WHAT THE TASK ASKS: Pick out all lines of the entries that include the word "agent" and copy them.

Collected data

□ □ □ □

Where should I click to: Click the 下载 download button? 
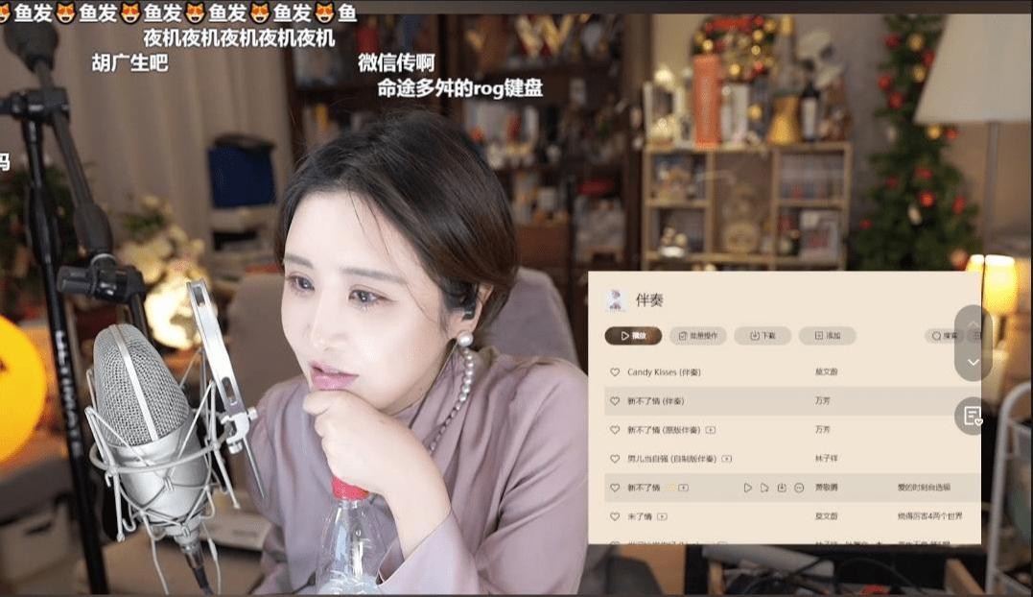762,336
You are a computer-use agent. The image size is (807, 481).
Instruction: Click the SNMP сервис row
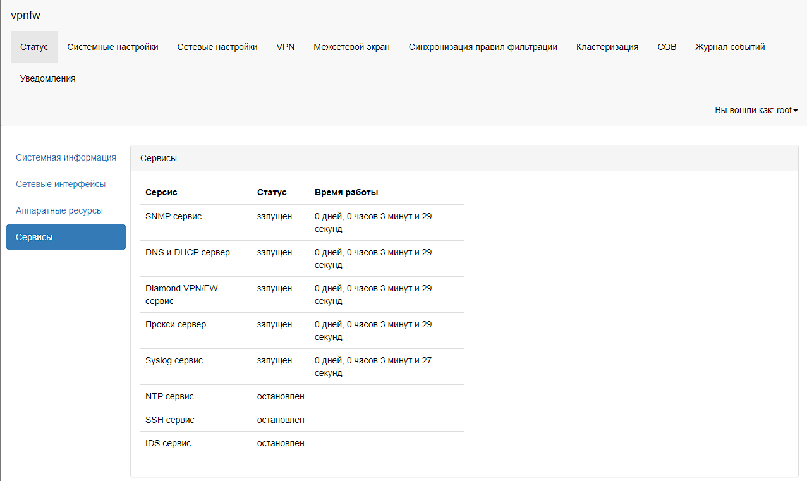pos(174,216)
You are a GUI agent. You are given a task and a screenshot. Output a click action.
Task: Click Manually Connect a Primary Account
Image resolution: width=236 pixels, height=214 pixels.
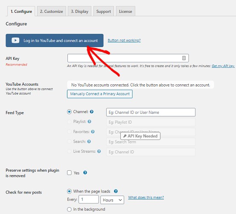(x=100, y=94)
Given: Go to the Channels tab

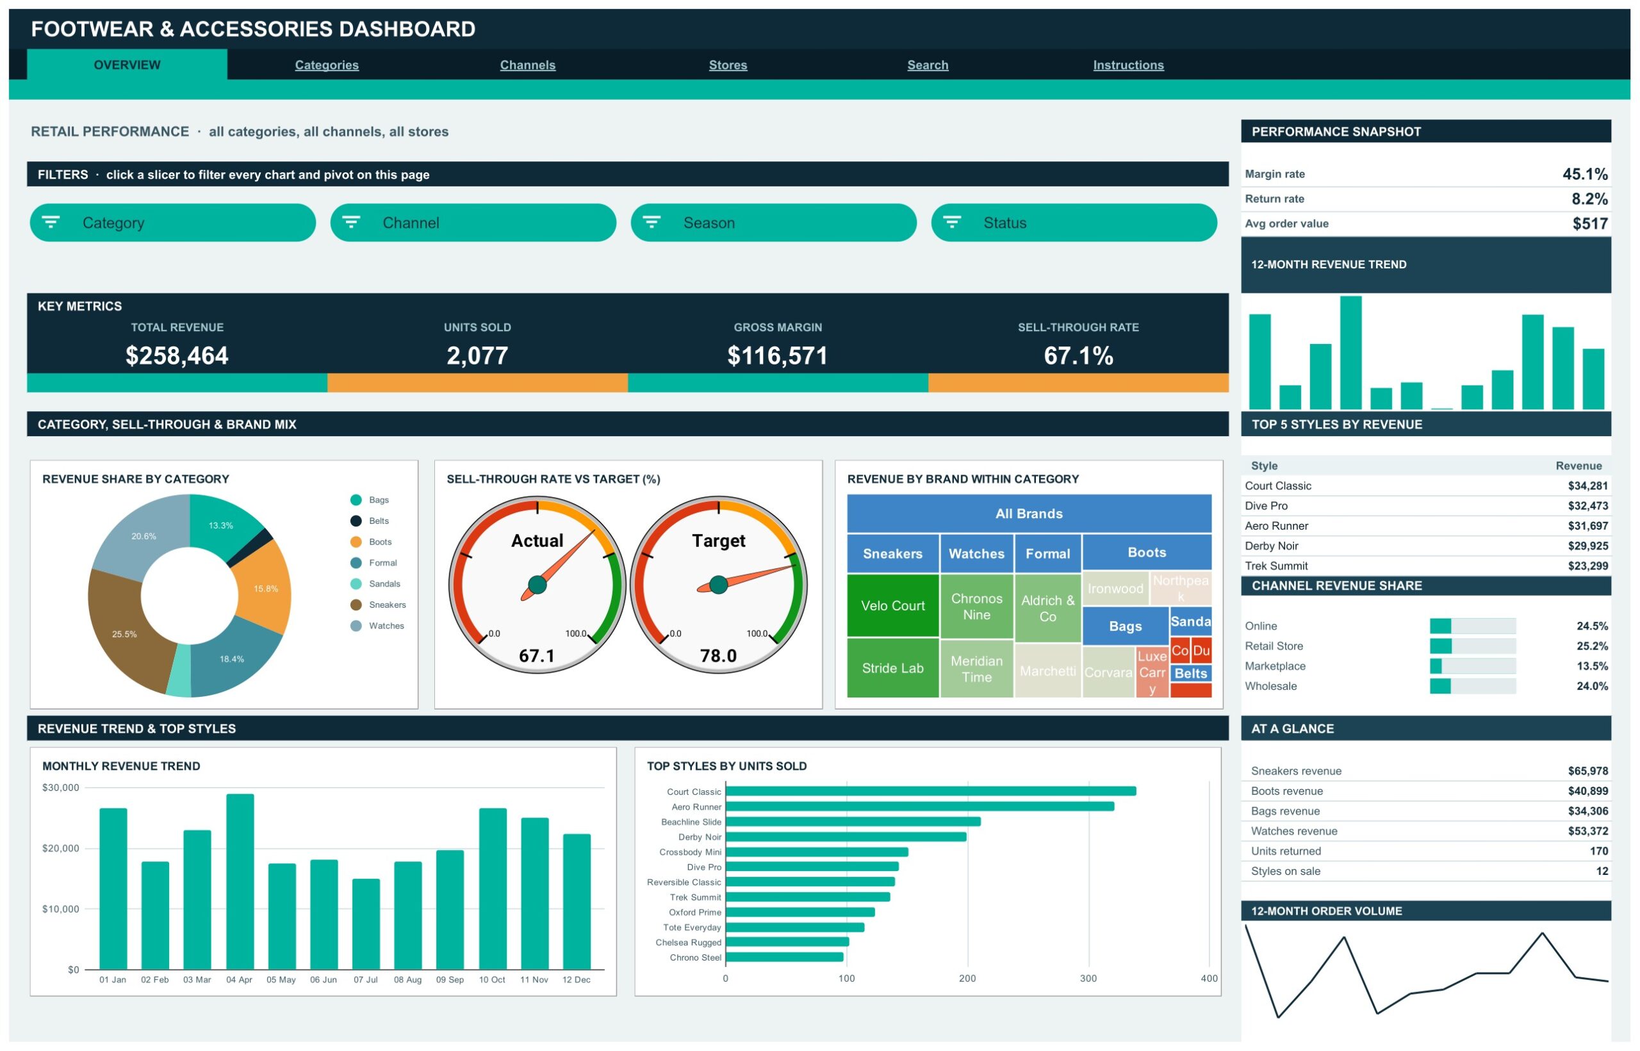Looking at the screenshot, I should [x=528, y=65].
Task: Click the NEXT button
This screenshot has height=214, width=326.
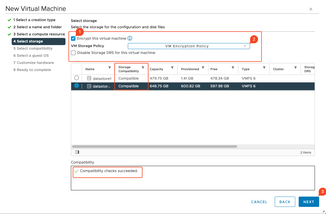Action: [309, 202]
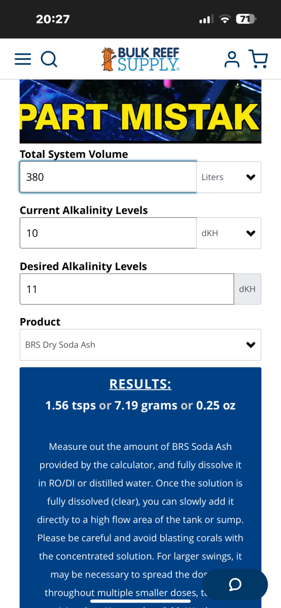Go to Bulk Reef Supply home logo
This screenshot has width=281, height=608.
(141, 59)
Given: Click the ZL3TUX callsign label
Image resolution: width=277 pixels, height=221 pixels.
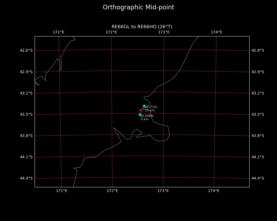Looking at the screenshot, I should [151, 107].
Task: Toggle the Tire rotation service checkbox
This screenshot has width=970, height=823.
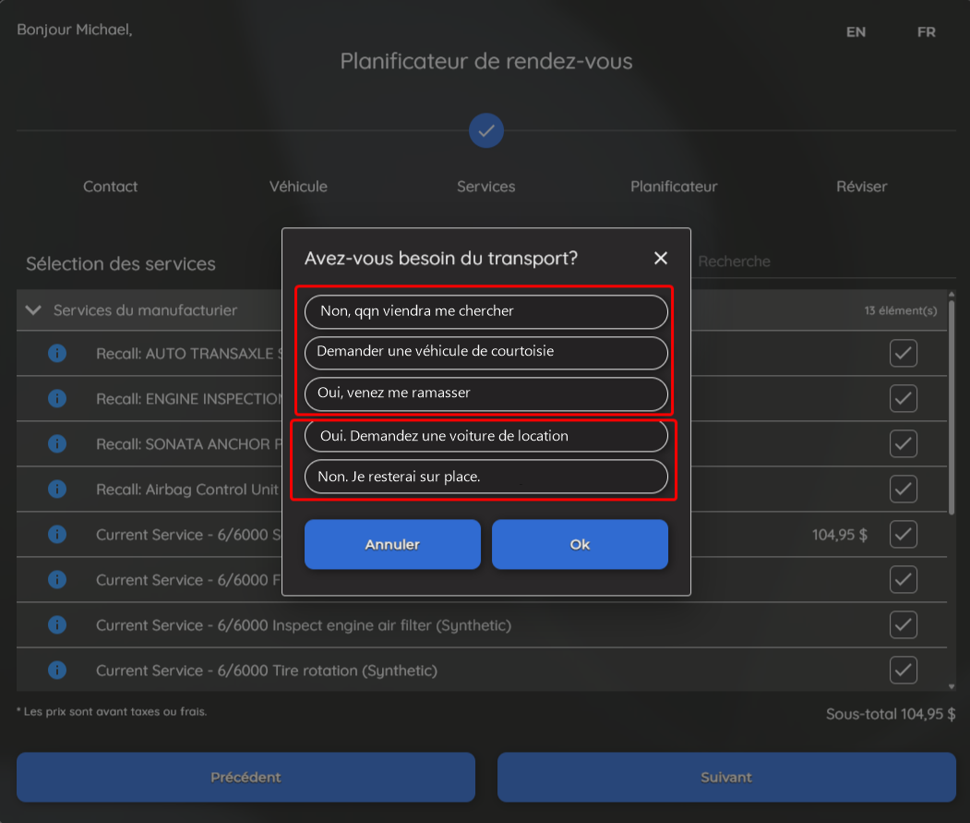Action: [903, 670]
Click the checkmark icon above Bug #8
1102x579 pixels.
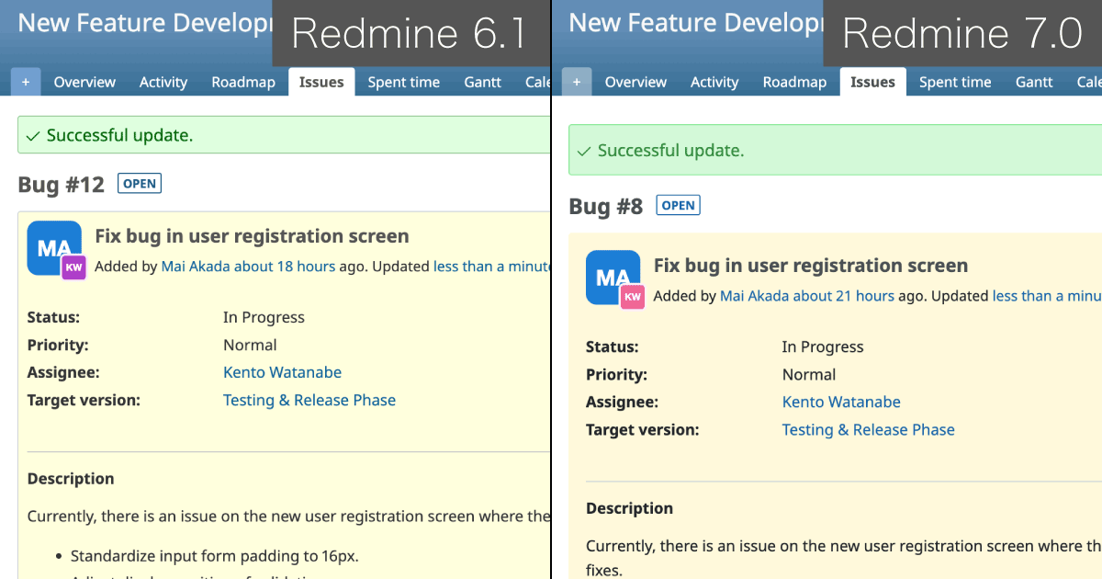point(584,151)
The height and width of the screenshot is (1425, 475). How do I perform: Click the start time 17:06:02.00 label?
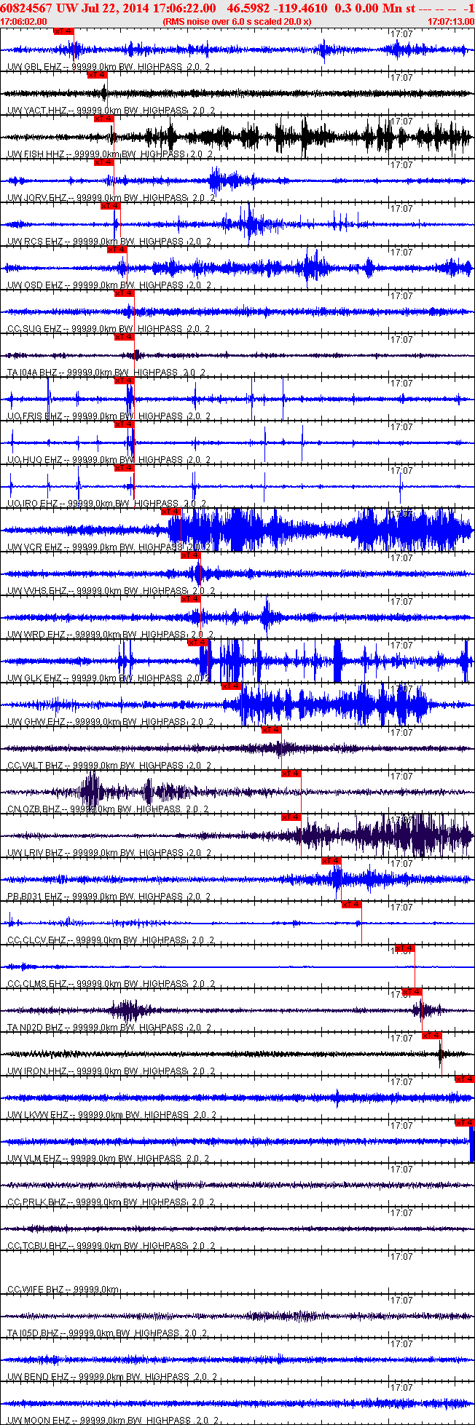coord(24,22)
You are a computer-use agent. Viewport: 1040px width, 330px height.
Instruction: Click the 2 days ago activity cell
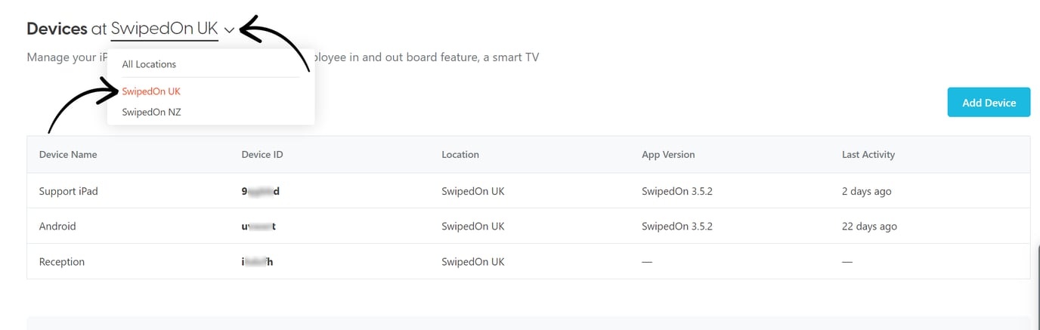coord(866,191)
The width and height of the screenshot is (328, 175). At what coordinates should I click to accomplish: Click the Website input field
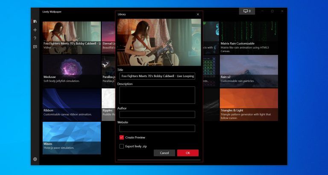coord(157,128)
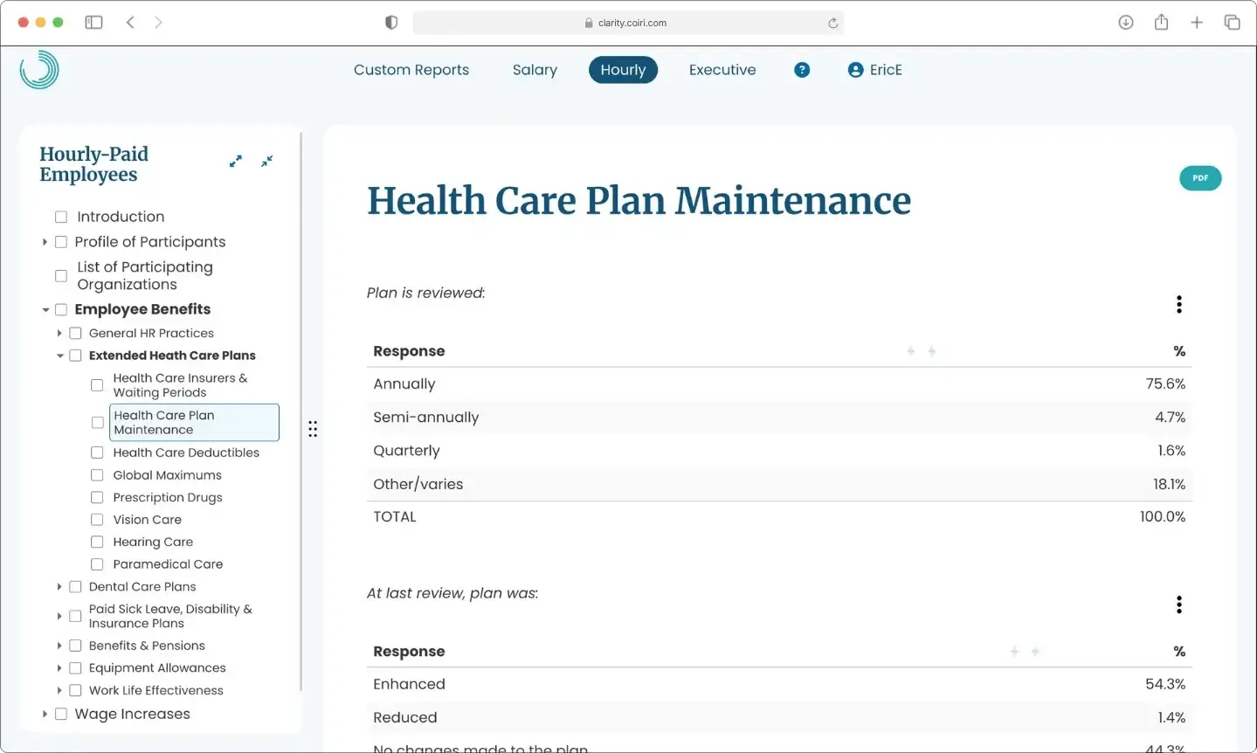Screen dimensions: 1257x753
Task: Check the Employee Benefits checkbox
Action: [60, 309]
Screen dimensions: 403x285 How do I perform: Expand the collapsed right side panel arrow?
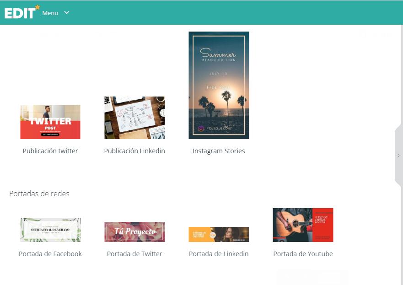pyautogui.click(x=398, y=156)
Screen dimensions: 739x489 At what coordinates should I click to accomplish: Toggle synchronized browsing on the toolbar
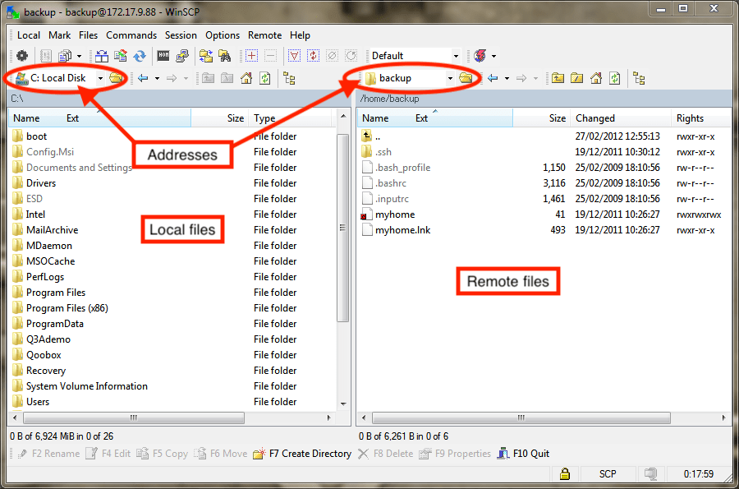pos(314,55)
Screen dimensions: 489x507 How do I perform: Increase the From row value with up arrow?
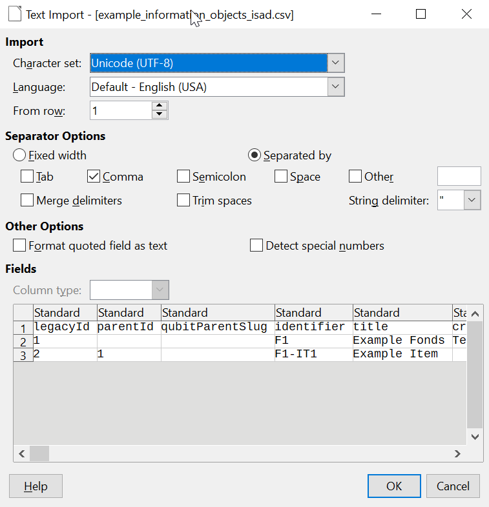point(160,106)
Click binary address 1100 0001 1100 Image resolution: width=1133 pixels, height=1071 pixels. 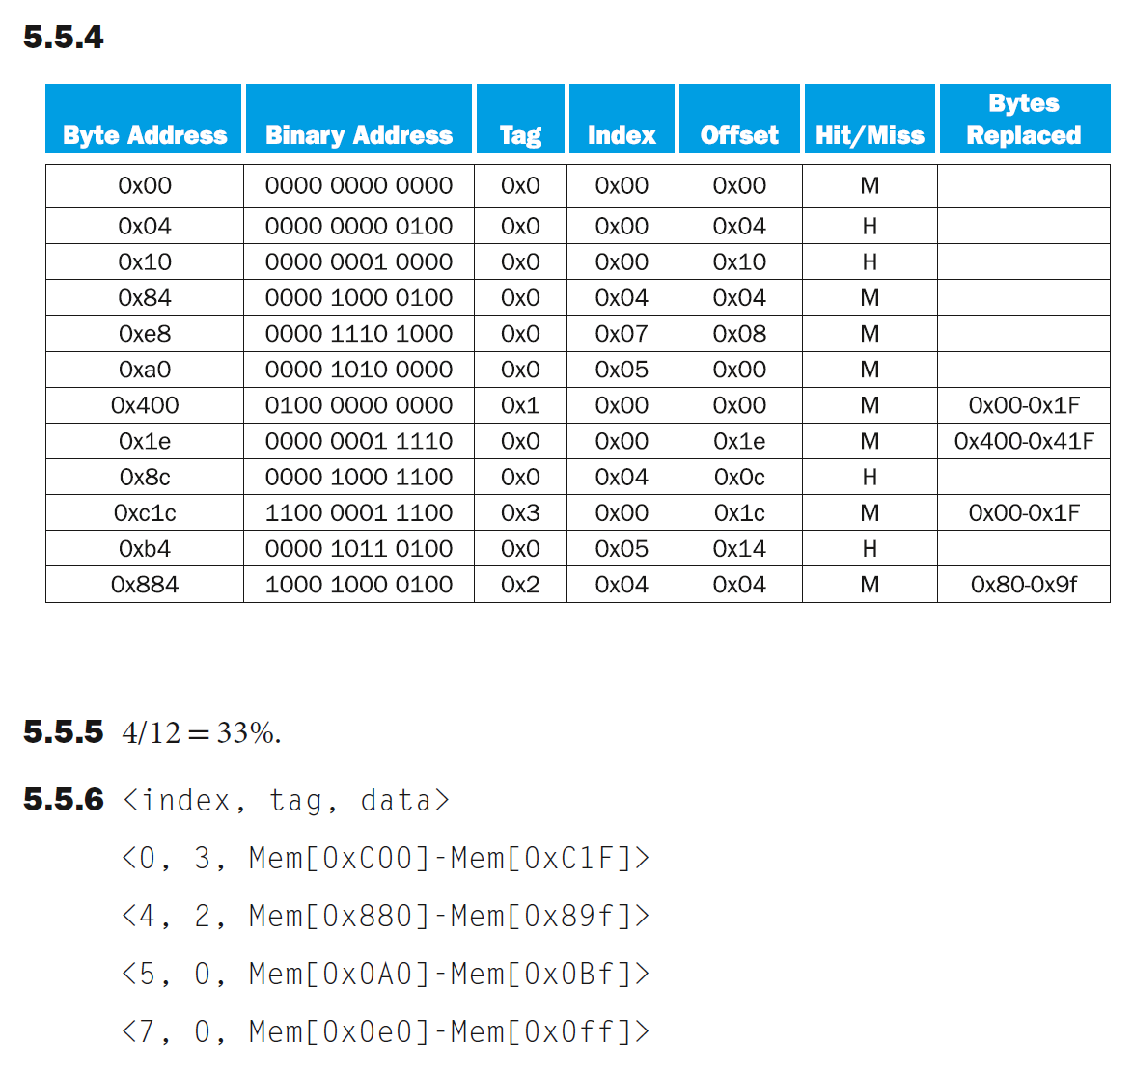[358, 512]
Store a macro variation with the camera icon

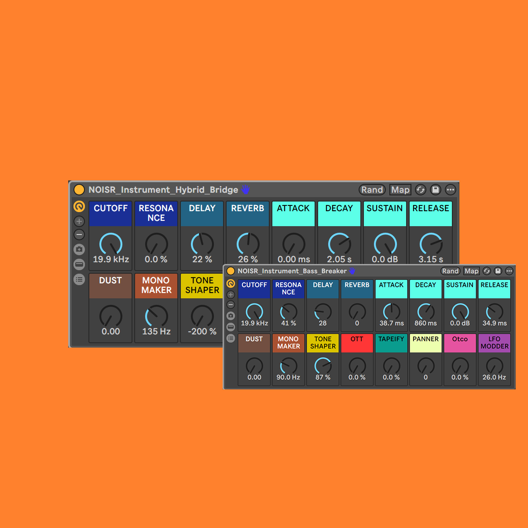click(x=79, y=249)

□ □ □ □

COMPLETED EXERCISE:
You are a computer-use agent. The image size is (807, 481).
You are a GUI agent. You are given a task and a screenshot. Output a click action.
You are a computer-use agent. Viewport: 1040px width, 330px height.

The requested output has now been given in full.